Alors que des milliers de Palestiniens et de Palestiniennes sont morts depuis deux ans,
alors que le peuple palestinien souffre, l’armée israélienne rase des quartiers entiers de Gaza City. Des milliers de civils sans abri sont obligés de fuir vers le Sud de la bande de Gaza, vers une minuscule zone dite « humanitaire » constamment bombardée.
C’est une CATASTROPHE d’une ampleur inimaginable qui se déroule sous nos yeux. Chaque jour, les civils sont massacrés. Les enfants sont les premières victimes de cette violence inouïe. Apeurés, traumatisés, affamés, ciblés, trop nombreux sont ceux qui sont déchiquetés par les bombes. Leurs corps s’entassent sous les décombres.

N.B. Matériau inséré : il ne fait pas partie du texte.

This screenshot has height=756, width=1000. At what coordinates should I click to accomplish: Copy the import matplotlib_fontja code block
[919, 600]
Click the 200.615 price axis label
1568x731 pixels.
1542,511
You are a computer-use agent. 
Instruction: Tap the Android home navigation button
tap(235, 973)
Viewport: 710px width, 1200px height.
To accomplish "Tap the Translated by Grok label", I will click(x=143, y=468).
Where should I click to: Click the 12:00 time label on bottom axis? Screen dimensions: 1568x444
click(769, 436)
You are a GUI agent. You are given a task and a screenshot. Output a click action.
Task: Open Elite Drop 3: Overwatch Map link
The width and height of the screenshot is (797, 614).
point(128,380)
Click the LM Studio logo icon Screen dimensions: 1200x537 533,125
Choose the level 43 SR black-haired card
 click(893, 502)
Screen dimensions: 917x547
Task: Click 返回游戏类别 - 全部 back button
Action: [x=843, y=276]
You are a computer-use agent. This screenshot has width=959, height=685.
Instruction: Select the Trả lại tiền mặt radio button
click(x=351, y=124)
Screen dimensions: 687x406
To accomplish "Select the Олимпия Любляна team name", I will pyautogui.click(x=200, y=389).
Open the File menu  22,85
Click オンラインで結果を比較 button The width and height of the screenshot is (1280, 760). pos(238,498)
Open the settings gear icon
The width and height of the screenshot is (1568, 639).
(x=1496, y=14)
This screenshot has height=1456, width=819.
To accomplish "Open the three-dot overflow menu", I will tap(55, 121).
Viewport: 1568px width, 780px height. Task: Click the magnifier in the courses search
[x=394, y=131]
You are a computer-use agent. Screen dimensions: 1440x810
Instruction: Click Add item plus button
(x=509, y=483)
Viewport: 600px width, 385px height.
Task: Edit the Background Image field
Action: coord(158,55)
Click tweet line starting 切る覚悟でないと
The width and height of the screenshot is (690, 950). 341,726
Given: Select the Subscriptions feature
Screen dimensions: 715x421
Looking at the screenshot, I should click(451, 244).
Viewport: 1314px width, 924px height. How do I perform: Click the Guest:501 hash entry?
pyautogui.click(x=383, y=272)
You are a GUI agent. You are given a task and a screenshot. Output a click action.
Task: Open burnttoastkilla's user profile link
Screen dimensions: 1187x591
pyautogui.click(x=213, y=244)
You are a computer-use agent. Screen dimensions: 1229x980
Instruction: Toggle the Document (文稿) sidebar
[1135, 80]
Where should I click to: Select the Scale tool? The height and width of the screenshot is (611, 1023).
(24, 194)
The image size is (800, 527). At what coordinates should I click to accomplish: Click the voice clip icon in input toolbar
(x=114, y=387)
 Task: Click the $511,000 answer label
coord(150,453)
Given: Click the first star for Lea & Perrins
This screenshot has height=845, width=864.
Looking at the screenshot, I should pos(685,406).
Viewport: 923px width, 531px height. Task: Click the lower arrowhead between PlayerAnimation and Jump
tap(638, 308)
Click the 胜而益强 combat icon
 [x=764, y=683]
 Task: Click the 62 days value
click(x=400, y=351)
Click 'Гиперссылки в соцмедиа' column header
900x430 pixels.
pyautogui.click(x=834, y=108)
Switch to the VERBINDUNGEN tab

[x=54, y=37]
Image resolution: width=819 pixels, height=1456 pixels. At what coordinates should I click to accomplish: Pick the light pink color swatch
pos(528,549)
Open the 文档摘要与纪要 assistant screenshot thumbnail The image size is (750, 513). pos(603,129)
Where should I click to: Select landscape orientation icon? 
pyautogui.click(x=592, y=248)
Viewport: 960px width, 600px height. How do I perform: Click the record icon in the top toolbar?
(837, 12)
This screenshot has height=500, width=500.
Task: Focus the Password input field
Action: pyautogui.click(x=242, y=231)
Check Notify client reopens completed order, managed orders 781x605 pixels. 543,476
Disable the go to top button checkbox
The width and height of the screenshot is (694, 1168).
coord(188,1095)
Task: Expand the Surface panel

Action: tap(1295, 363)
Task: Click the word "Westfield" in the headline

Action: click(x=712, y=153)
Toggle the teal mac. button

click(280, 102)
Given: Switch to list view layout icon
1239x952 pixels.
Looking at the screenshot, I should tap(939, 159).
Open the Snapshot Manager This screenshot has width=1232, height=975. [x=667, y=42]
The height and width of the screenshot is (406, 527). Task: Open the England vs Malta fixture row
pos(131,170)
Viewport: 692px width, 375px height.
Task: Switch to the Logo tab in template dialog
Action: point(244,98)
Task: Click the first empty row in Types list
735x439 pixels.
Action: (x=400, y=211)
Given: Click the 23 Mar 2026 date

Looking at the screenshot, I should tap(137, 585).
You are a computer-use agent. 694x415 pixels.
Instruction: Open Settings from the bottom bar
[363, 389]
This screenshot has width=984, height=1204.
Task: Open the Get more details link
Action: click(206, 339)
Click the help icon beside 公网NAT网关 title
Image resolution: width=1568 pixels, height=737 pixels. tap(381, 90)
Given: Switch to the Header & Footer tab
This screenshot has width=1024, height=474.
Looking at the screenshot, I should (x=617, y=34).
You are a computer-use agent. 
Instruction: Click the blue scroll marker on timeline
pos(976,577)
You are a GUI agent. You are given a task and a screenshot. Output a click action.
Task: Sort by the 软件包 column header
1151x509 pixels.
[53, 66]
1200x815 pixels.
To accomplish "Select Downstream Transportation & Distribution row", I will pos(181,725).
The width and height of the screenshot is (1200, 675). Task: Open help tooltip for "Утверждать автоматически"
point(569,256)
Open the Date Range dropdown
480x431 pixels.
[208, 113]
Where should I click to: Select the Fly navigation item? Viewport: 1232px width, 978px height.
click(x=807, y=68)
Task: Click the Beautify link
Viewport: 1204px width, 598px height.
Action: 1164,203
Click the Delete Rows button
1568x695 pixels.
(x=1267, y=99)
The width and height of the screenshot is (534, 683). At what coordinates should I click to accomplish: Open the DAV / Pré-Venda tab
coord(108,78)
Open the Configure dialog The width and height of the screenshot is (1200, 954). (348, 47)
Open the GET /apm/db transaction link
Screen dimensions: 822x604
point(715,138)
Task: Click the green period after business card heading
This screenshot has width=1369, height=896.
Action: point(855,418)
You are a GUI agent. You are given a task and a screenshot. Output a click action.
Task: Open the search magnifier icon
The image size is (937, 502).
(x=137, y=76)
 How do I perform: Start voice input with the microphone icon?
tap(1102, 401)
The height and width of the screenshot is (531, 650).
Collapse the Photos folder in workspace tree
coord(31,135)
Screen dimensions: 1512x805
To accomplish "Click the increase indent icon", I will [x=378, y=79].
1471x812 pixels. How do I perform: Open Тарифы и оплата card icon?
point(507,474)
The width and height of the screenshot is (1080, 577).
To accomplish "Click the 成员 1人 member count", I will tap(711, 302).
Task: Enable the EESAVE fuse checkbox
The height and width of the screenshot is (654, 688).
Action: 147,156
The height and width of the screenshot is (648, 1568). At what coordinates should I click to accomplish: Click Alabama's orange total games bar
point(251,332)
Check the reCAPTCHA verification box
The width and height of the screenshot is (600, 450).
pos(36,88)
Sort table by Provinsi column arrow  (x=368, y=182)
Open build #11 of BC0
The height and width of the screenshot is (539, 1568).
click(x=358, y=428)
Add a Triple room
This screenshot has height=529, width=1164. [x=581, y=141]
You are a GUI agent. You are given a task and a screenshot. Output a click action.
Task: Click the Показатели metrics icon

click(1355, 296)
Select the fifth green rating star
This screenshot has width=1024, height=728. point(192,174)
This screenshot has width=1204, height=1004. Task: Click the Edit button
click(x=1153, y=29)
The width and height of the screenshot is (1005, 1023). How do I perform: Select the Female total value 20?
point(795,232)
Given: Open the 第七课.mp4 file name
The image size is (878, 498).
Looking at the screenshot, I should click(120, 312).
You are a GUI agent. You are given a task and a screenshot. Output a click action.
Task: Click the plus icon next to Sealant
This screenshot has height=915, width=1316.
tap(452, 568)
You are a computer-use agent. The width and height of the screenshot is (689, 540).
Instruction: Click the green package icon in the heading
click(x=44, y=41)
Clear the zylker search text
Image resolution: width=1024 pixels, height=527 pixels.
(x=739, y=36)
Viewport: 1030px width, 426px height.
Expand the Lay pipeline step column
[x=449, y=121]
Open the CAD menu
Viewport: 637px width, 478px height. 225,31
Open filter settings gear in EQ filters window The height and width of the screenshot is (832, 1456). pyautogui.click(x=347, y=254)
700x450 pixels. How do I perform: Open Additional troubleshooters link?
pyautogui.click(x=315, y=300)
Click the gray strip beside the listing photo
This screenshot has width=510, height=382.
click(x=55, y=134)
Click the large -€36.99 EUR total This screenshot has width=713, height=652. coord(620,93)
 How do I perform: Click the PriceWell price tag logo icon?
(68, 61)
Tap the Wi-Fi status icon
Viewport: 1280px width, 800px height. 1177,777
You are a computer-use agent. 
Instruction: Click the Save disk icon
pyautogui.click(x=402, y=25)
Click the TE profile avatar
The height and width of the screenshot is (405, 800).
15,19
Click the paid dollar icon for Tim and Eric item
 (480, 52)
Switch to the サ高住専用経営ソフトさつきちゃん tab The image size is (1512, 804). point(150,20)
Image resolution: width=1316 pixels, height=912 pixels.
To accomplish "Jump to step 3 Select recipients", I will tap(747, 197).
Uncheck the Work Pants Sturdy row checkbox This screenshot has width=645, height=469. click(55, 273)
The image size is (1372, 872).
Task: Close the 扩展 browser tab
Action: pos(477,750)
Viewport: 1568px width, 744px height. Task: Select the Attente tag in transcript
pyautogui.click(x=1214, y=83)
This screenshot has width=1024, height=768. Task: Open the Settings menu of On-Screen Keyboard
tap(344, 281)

C’est un processus d’ÉPURATION ETHNIQUE qui est à l’œuvre.
C’est un processus d’EXTERMINATION qui est à l’œuvre.
C’est un processus GÉNOCIDAIRE qui est à l’œuvre.
L’ampleur du MASSACRE est telle que même l’ancien chef d’état-major de l’armée israélienne a avoué que le nombre de morts et blessés s’élevait à plus de 200.000 !
Avec le soutien de ses alliés, dont la France, Israël se sent invincible.
Le droit international est bafoué. La colonisation de la Cisjordanie s’amplifie jour après jour, éloignant toute perspective de PAIX.
La reconnaissance de l ‘État de Palestine par une grande majorité des pays de la planète
ne stoppera pas le GÉNOCIDE sans que des SANCTIONS concrètes ne soient imposées
à Israël. Les relations diplomatiques, économiques, culturelles et militaires doivent être suspendues immédiatement.
« Je n’aurai jamais imaginé que nous puissions atteindre un tel bain de sang et une telle cruauté » Amos Goldberg, historien israélien. .../...
La tragédie vécue par le peuple palestinien l’est également pour les journalistes palestiniens-nes.
Les journalistes étrangers sont interdits de travailler à Gaza.
Ce sont donc des journalistes palestiniens qui nous informent. Ils travaillent dans des conditions apocalyptiques, sous les bombes et un blocus complet, craignant pour leur vie et celles de leurs proches.
Pour eux et pour elles, le journalisme n’est pas seulement un métier, une vocation, un engagement, c’est aussi l’arme ultime pour alerter le monde sur les massacres en cours et briser l’indifférence.
L’un des objectifs d’Israël est de réduire les journalistes au SILENCE !
Les journalistes de Gaza sont aussi reporters de leur propre tragédie. Comme les soignants, ils sont ciblés par l’armée israélienne.
Tuer des journalistes est l’une des armes les plus redoutables pour supprimer la vérité. Les viser délibérément est reconnu comme un crime de guerre.
En 2 ans, la Fédération Internationale des Journalistes et Reporters Sans Frontières dénombrent plus de 200 journalistes et professionnels des médias palestiniens morts, dans la bande de Gaza. C’est le plus lourd bilan de l’histoire du journalisme.
« Il y a eu tellement de morts que nous n’avons plus rien à perdre, même pas la vie. Si l’enfer existe, je pense que je le vis actuellement. C’est un vrai massacre. Vous pouvez difficilement l’imaginer. » se lamentait, en septembre 2024, un journaliste palestinien à Gaza.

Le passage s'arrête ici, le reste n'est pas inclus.